# Work instructions
Copy out every line in the items below that contains the string "width". Case counts.

# Supplied data
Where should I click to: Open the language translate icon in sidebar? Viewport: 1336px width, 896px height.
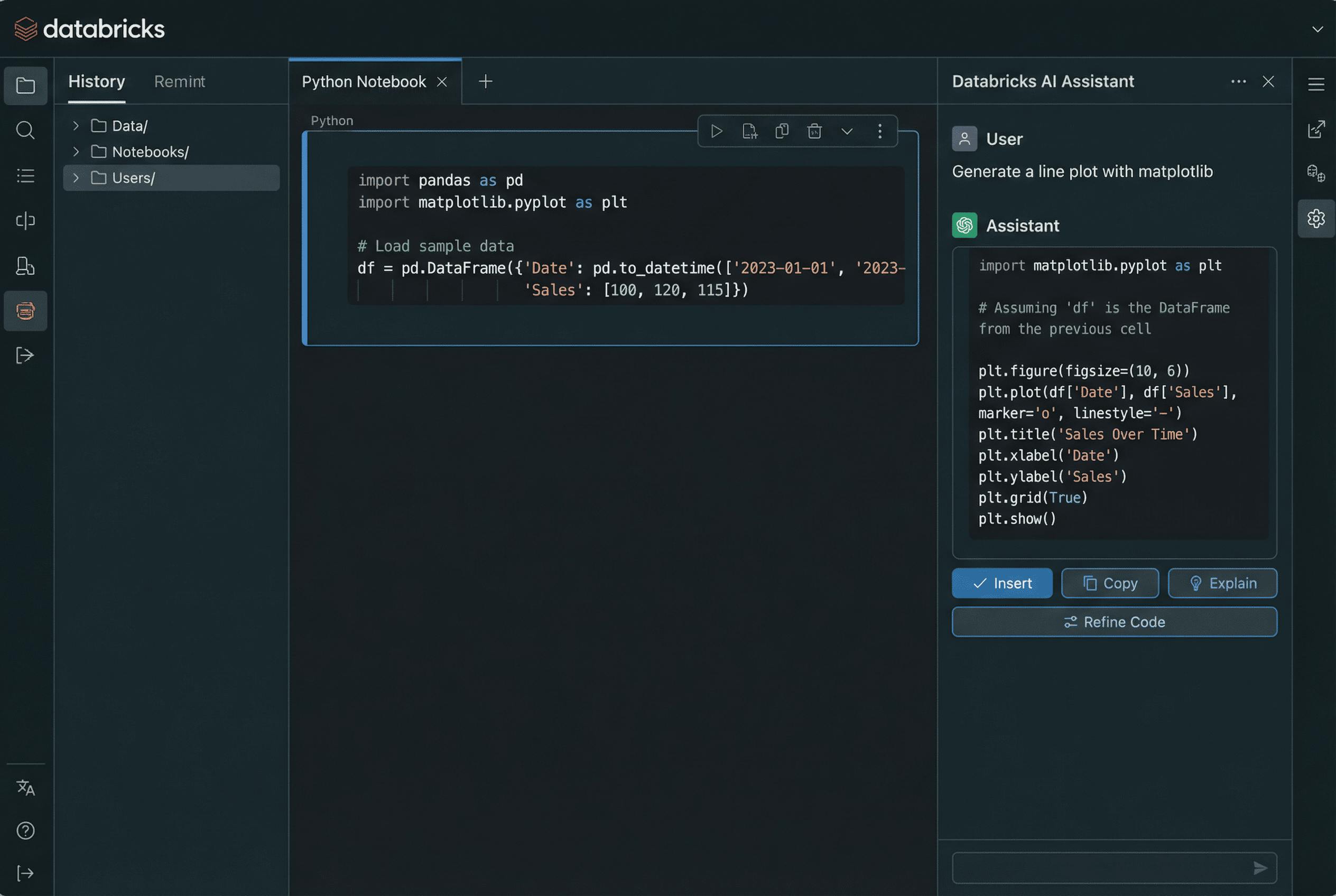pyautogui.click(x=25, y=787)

==

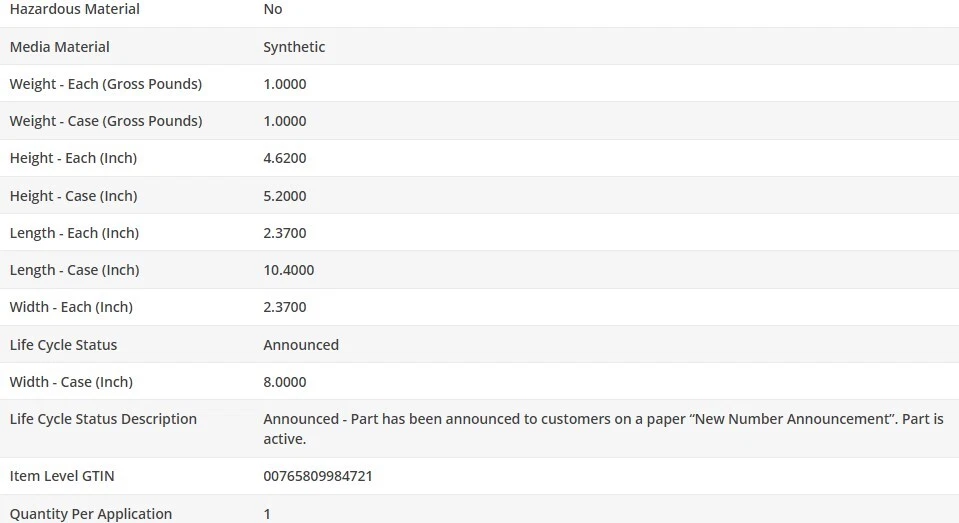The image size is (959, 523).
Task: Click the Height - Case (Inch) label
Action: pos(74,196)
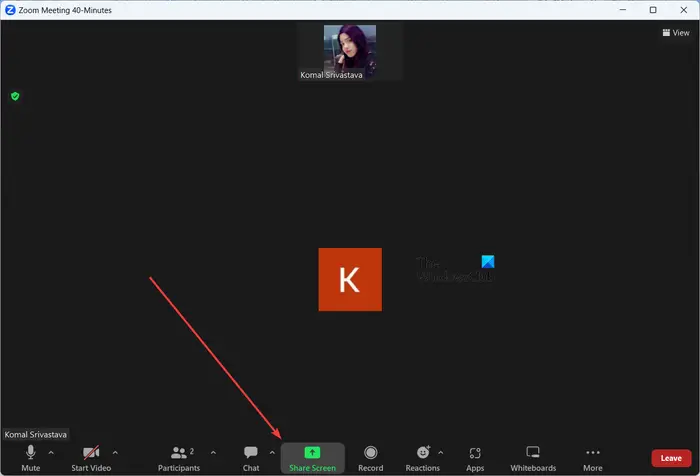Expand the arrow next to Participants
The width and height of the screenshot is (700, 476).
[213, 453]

# Exercise answer
Where should I click to: Open the language translate icon in sidebar? Viewport: 1336px width, 896px height.
The width and height of the screenshot is (700, 476).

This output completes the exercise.